Commission members gathered at FIG Headquarters barely 48 hours after the conclusion of the second Parkour competition organised by the FIG. Like the first, held at the end of May in Montpellier (FRA), this competition in Chengdu (CHN) was a big success. And as in Montpellier, the Federation once again teamed up with FISE, which showcases new urban sports in a circuit of events on different continents.
Poland’s Kamil Tobiasz and Ukraine’s Anna Griukach won the competition, which was presented in a “speed run” format, an against-the-clock obstacle course. Beyond the results, this competition was above all another test with a view to the World Cup Series kickoff in April 2018.

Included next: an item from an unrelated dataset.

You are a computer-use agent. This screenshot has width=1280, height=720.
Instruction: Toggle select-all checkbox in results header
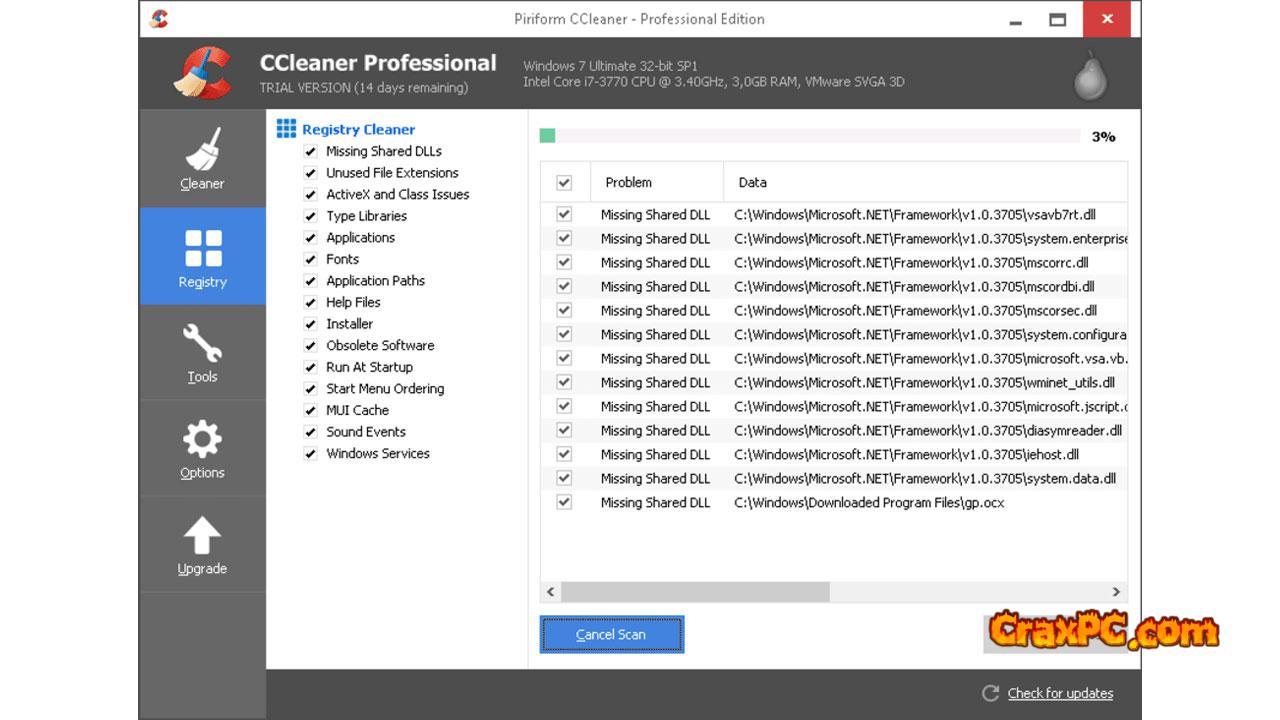click(564, 183)
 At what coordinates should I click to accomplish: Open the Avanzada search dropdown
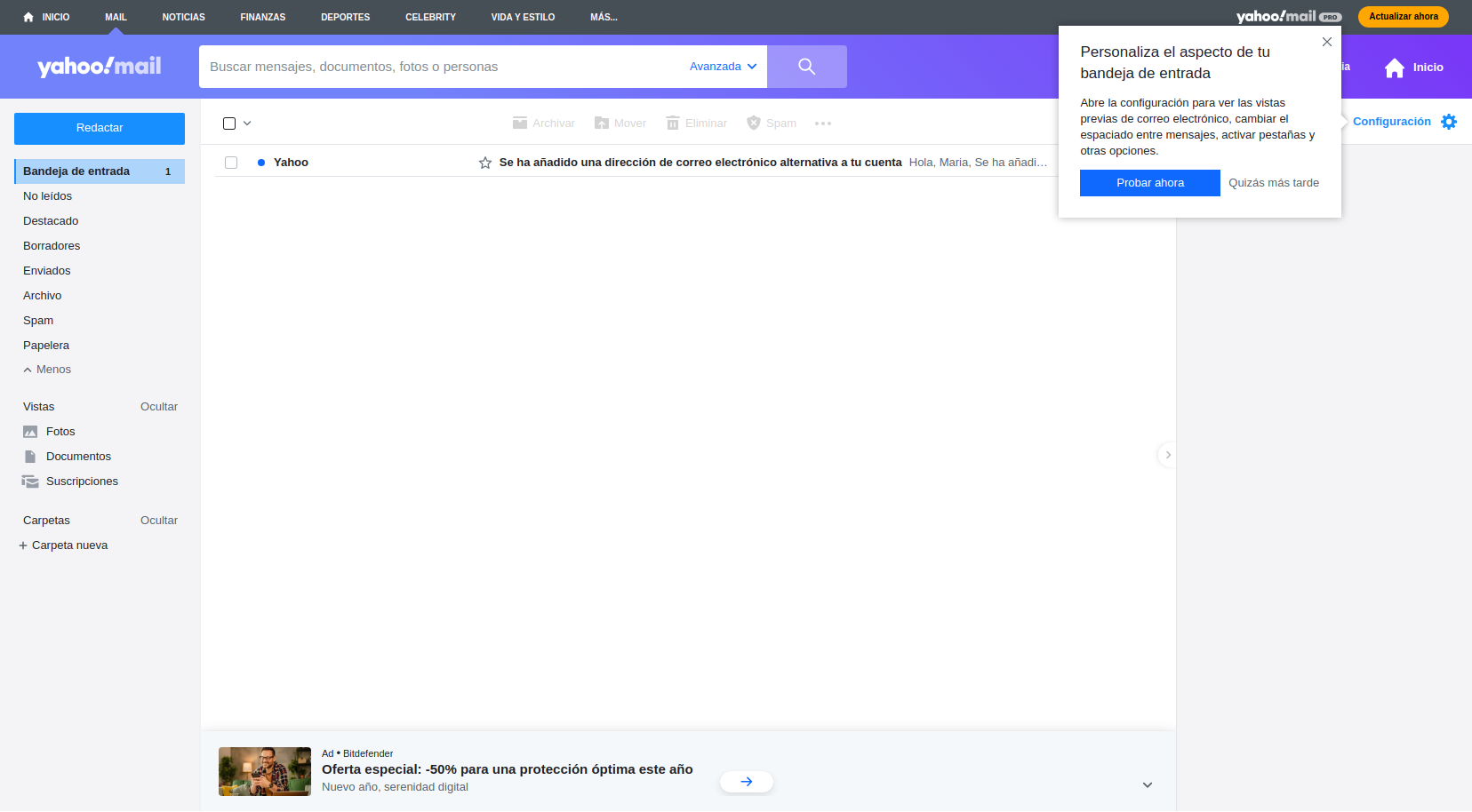[x=723, y=67]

The principal point on the Commission’s agenda was to discuss the rules for this World Cup series, which will go through the four legs of the FISE circuit in Hiroshima (JPN), Montpellier (FRA), Budapest (HUN) and Chengdu (CHN), but also all regulatory aspects, whether technical rules specific to Parkour or amendments to the FIG Statutes related to the inclusion of this new sport.

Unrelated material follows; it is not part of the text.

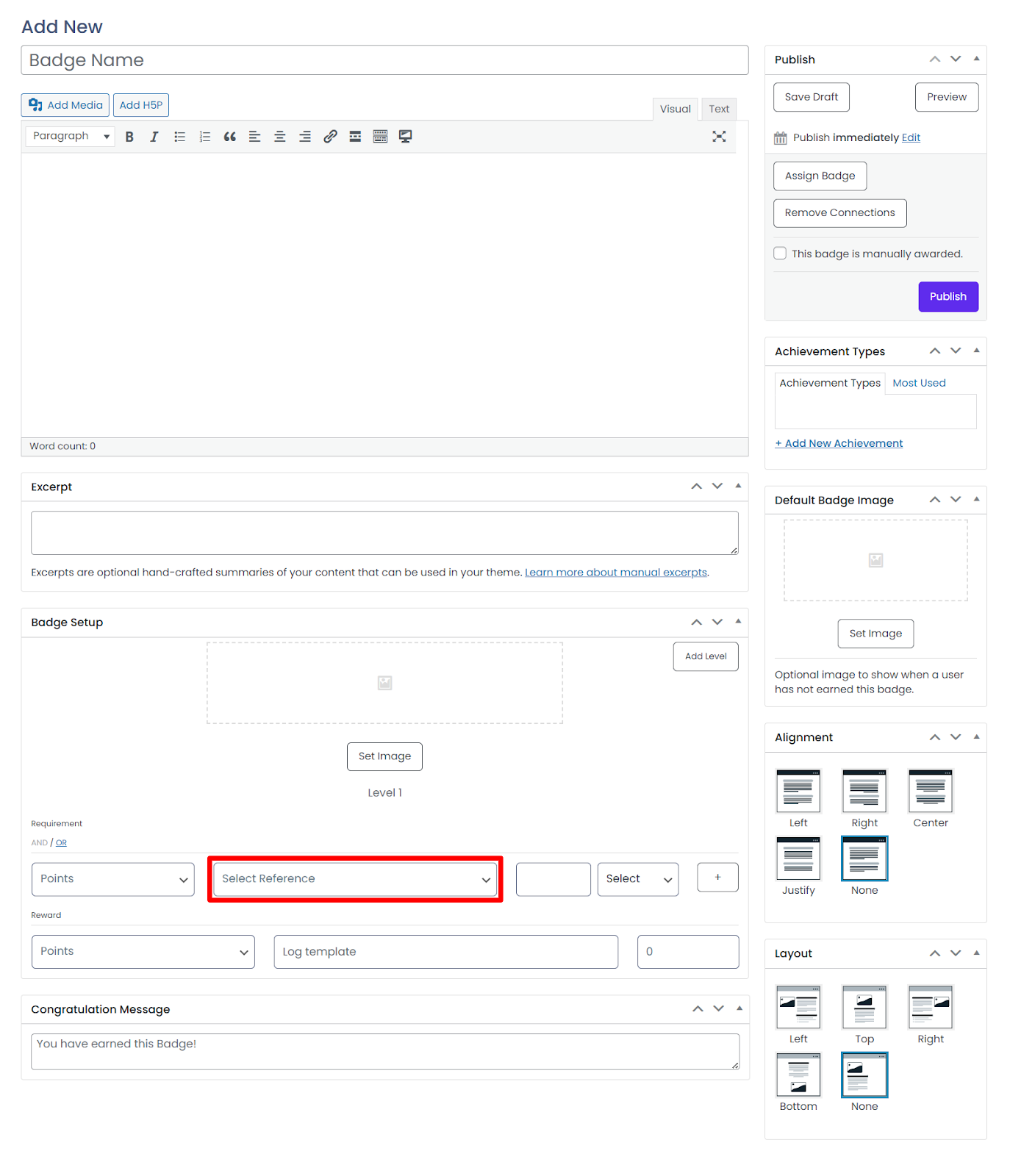Click the Badge Name title field
The width and height of the screenshot is (1010, 1176).
[384, 60]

“I felt that around the table there was a real desire to participate in the development of Parkour. We could see that everyone shared the same desire to spread the sport, to make it known around the world and to share the knowledge of its diverse practices, whether that takes the form of competition or hobby,” Belle emphasised.
“It allows us to share all the experiences that have been had during past years and see how we could bring them to the new generation,” he added.

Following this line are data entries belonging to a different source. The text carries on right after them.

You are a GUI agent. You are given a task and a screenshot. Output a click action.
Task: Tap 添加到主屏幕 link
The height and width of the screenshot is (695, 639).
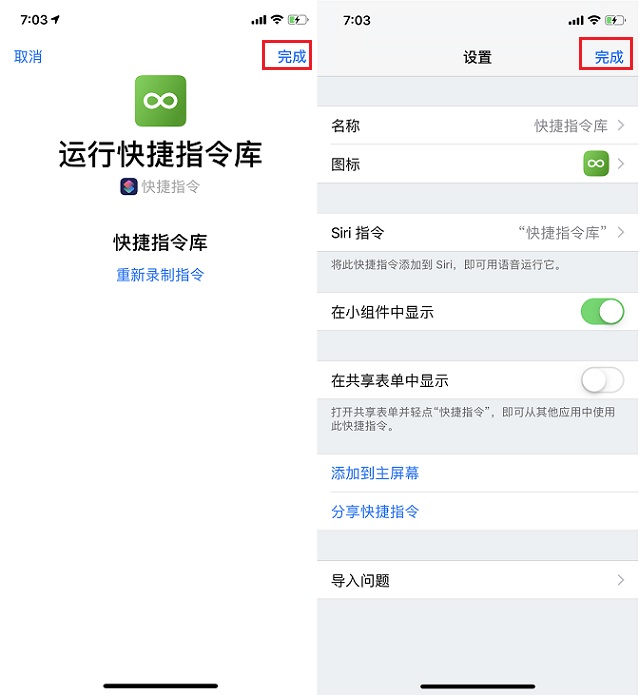375,473
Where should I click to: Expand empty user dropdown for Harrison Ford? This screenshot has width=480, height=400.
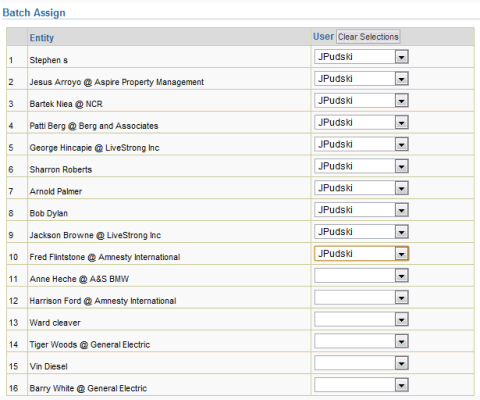[x=361, y=297]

Competition is only one of three main areas of the Commission’s work, along with education and development. At its base, Parkour is a non-competitive training method, but over time, it has inspired diverse sporting events. The Commission therefore considers competition a good showcase for raising awareness of the discipline around the world.
To this end, it is working to implement the roadmap adopted by the FIG Council in May. This roadmap includes a World Cup series in 2018 and 2019, then the first World Championships in 2020. As with all its other disciplines, the FIG hopes to obtain the inclusion of Parkour in the Olympic programme, beginning at the 2024 Olympics in Paris.
“The FIG’s wish is to support the development of Parkour while respecting the philosophy of its founders. From this first meeting, it is clear that athletes and experts of Parkour are at the heart of the strategy, bringing ideas which led to very fruitful discussions,” emphasised FIG President Morinari Watanabe.
The Commission also discussed the circulation of educational material and the establishment of a curriculum that would be used to train coaches. The question of education is greatly linked to that of development, the other main focus of the Commission’s work, evoking discussion on ways to bring together multiple actors of Parkour from different places who wish to work together.
The Commission is composed of David Belle, Charles Perrière, Michel Boutard, Ahmad Albreihi, Estelle Piget, as well as two athlete representatives, Kamil Tobiasz and Alexandra Shevchenko, to which will be added Parkour representatives from each continent.